Similarly, investors shift from high risk, high return long term investment to low risk, low return and short term projects. Foreign direct investment also declines due to risks associated with violence and the higher cost of crime to businesses. In the cases of high intensity conflict, capital flows out of the country. These adverse effects lead to a vicious circle of economic effects such as lower economic growth, high volatility, uncertainty and high unemployment.
The relationship between conflict and economic performance is not one way, lower economic performance combined with social and political fragmentation in a vulnerable context can contribute to the deterioration of peace. For instance, lack of opportunities due to weak economic growth has the potential to aggravate violence.
The relationship between conflict and economic performance is not one way; low economic performance with social and political fragmentation in a vulnerable context can contribute to the deterioration of peace.
Economic growth is slower in fragile countries compared to non-fragile countries with a similar level of national income.

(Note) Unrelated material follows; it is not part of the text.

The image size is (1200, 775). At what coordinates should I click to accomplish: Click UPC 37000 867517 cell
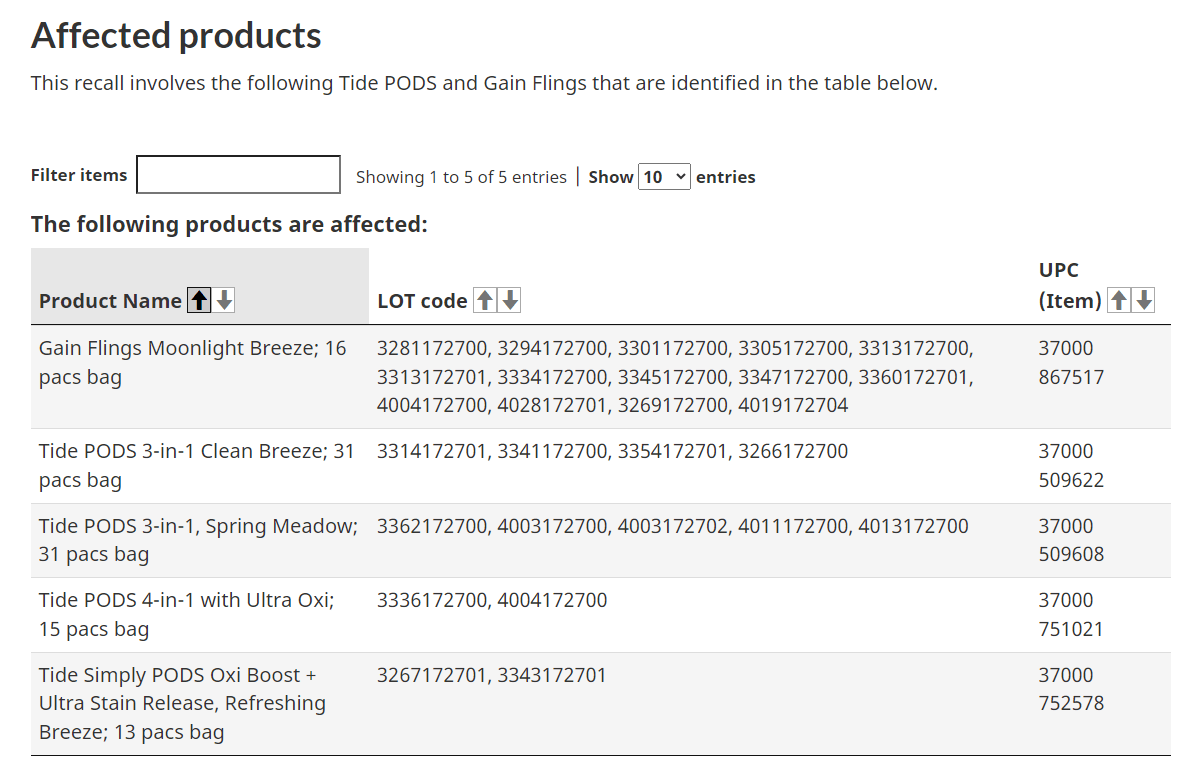(1071, 363)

Furthermore, economic growth also varies greatly between the two groups. As an example, economic growth in the MENA region has slowed considerably since 2009 following the events of the Arab Spring and the high level of violence resulting from it. Regional GDP per capita growth in MENA grew faster than world economy between 2000 and 2009 and suffered less compared to the global economy from the effects of global financial crisis (GFC). However, the average growth has been lower compared to global growth since 2010. The post Arab spring growth in Egypt also shows a greater fluctuation. Figure 1 shows MENA GDP growth compared to world economic growth from 2000 to 2014.

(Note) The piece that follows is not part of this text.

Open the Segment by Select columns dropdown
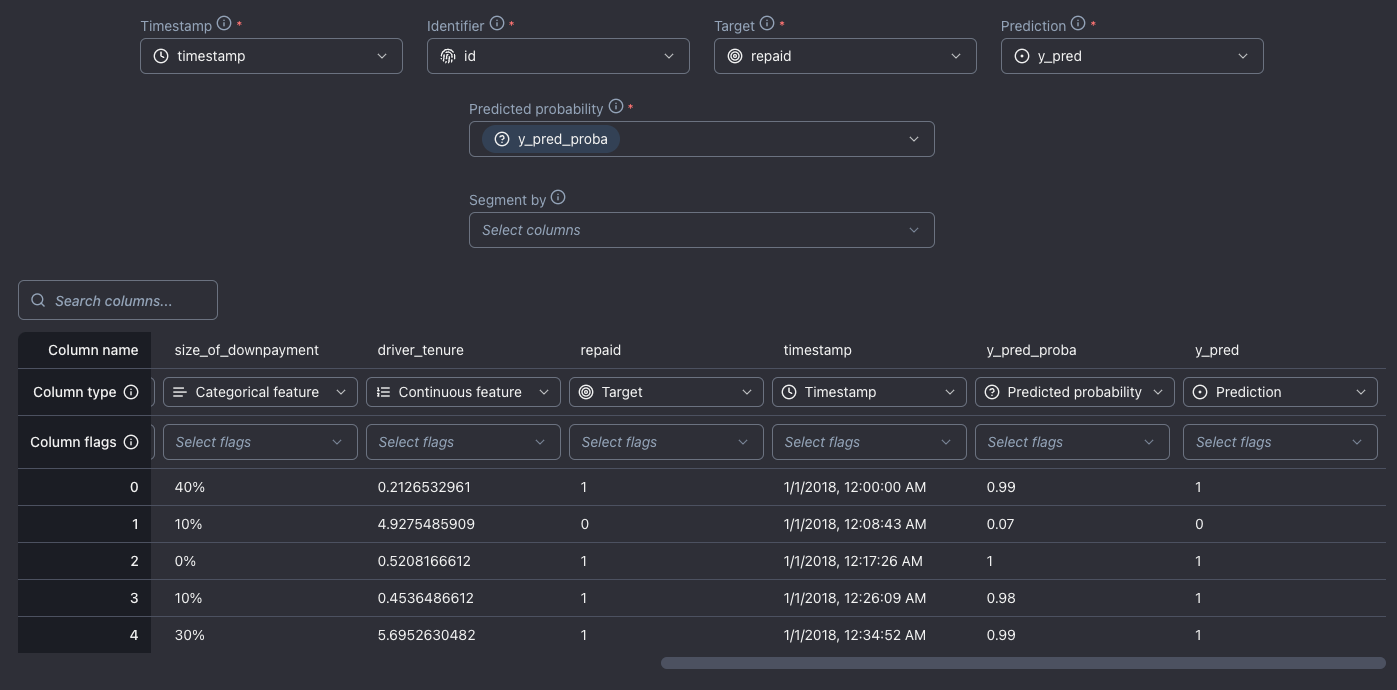 click(x=701, y=230)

Both positive and negative peace have deteriorated in MENA since 2009. The conflicts in Iraq, Syria, Yemen and Libya and the social unrest resulting from Arab spring are the primary drivers of this deterioration. This decrease in the level of peacefulness has had a severe macroeconomic impact. The economic impact of violence increased by 21 per cent between 2007 and 2014 reaching $1.7 trillion.
From 2000 to 2009 the MENA economy grew at an average yearly rate of 2.98 per cent. While it is not possible to fully separate out other economic trends like the impact on oil prices during this period, violence and conflict has significantly contributed to a negative economic climate leading to an average regional contraction of 0.2 per cent between 2009 and 2014.

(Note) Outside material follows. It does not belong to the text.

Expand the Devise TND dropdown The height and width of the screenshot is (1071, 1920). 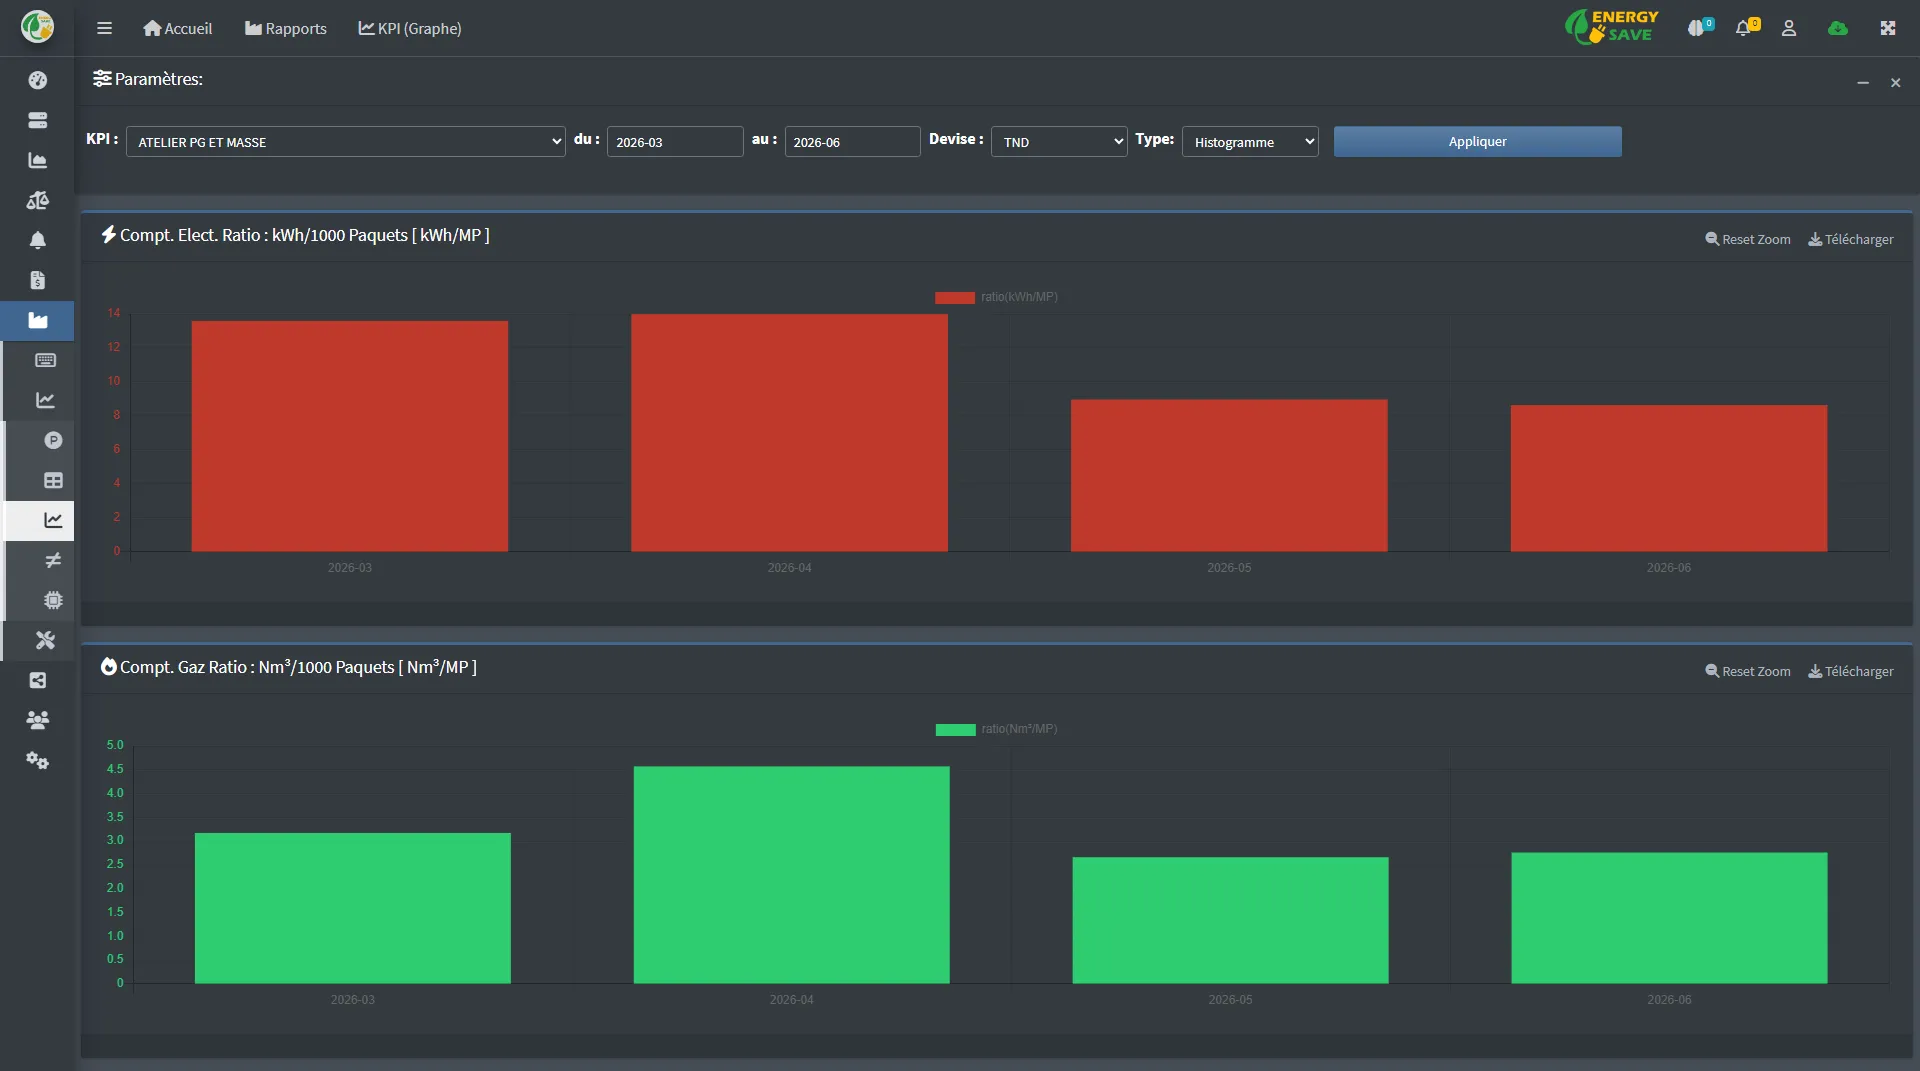point(1059,142)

A more ambitious goal in the research focused on measuring the cost of violence, is to determine the optimal level of violence containment spending. The size of such spending will depend on the level of violence in a society. From a purely economic perspective, after a certain point there are decreasing returns on violence containment expenditure. Therefore, finding the optimal level of violence containment spending can aid the allocation of scarce economic resources.